As a measure of good faith, Matrix has, however, deposited the amount of the award in the trust account of Gatzke & Ruppelt, S.C., where it is intended to be held until such time as the Court makes a competent and just determination as to any damages due and owing either party in this matter.
¶ 5. Whether Gatzke's representation in the letter that the amount of the award had been deposited into Gatzke & Ruppelt's trust account was true, is a disputed issue on appeal. Gatzke & Ruppelt has since filed affidavits indicating that the information was incorrect, and the result of a conversation between Gatzke and one of Gatzke & Ruppelt's associate attorneys, Basil Loeb, where Loeb indicated to Gatzke, based on a statement from Matrix, that Matrix would be depositing the amount into the account, and Gatzke mistakenly understood it to mean that it already had been deposited. Apparently the same information was also represented on an internal memorandum at Gatzke & Ruppelt. Soon after Loeb's conversation with Gatzke, Loeb left Gatzke & Ruppelt and another associate attorney, Chad Levanetz, took over the case.
¶ 6. On June 30, 2005, Feerick filed a complaint requesting confirmation of the arbitration award.
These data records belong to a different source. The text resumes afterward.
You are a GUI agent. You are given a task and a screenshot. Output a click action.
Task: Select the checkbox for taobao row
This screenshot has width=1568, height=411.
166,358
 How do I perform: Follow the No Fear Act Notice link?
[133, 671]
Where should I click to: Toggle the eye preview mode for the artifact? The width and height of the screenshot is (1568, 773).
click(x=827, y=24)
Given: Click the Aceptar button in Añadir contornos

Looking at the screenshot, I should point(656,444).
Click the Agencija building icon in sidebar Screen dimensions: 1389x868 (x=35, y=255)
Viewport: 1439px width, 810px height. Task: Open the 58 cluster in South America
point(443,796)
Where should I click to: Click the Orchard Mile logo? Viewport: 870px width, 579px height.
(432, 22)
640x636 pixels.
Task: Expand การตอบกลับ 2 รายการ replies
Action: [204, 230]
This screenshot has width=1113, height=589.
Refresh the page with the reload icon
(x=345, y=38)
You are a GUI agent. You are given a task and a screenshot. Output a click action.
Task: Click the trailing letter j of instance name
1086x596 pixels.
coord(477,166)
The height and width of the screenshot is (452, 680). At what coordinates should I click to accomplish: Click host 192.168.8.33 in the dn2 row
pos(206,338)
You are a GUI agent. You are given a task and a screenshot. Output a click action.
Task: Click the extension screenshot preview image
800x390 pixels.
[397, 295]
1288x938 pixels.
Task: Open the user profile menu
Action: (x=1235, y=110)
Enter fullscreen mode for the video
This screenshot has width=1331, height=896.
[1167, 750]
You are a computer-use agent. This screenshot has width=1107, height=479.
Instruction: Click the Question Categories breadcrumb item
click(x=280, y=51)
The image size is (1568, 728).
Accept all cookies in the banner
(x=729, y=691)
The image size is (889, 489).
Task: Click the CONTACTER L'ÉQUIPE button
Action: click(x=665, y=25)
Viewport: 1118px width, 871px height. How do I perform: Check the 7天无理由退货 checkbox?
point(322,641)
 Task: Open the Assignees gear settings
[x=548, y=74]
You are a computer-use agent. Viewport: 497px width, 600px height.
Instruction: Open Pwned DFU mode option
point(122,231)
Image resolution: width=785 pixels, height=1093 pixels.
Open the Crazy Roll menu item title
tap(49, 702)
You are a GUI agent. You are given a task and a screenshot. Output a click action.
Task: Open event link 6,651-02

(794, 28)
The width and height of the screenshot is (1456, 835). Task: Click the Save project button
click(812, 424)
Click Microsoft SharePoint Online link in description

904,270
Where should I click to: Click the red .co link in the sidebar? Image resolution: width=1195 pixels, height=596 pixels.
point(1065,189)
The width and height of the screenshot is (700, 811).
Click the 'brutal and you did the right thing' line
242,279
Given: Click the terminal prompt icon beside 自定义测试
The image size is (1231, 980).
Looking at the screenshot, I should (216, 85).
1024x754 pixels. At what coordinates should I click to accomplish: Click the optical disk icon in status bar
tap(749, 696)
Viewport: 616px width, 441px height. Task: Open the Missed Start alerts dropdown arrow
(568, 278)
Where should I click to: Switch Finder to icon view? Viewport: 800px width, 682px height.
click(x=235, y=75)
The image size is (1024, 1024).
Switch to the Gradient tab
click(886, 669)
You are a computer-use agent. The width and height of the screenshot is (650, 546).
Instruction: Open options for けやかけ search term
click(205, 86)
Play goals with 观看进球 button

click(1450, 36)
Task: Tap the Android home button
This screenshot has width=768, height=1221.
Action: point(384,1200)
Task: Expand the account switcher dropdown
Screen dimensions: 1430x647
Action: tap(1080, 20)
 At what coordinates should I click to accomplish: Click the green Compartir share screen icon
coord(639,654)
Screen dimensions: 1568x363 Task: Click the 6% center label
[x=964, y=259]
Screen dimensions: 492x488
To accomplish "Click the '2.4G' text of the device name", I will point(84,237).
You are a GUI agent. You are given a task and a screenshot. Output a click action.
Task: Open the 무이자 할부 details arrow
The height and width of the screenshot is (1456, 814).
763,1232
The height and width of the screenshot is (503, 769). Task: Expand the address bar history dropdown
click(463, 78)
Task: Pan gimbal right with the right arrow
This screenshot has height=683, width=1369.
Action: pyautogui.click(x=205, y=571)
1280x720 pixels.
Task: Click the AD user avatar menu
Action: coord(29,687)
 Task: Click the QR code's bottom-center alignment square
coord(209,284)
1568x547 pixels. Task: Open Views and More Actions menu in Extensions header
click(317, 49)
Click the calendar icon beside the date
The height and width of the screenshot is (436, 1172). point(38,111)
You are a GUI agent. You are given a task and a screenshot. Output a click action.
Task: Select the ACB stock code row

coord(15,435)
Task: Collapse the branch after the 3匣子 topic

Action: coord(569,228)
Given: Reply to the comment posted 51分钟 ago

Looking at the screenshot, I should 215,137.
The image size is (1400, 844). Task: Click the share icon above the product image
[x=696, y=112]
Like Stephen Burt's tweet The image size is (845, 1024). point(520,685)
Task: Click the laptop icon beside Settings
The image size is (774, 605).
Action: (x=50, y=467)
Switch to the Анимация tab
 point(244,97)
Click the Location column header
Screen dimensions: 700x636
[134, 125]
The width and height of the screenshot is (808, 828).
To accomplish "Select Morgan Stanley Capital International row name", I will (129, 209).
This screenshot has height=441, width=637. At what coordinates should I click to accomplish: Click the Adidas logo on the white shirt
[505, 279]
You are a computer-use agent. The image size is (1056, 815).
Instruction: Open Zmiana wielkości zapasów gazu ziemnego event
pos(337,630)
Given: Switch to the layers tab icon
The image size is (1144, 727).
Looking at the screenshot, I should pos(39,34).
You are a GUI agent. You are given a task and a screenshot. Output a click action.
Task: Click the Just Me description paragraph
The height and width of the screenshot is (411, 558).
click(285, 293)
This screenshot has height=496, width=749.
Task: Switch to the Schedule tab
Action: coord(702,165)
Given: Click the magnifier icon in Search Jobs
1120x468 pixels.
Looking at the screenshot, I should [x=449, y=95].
Matrix filed an answer on August 12, 2005. On December *4706, 2005, Matrix, through Levanetz, filed a supplemental brief opposing confirmation of the arbitration award. Levanetz stated in the background section of the brief that Matrix had deposited the amount of the award into Gatzke & Ruppelt's trust account. According to a later affidavit, Levanetz included the sentence in the background section based entirely on the information contained in Gatzke's April 29, 2005 letter and was unaware that the information in it was incorrect.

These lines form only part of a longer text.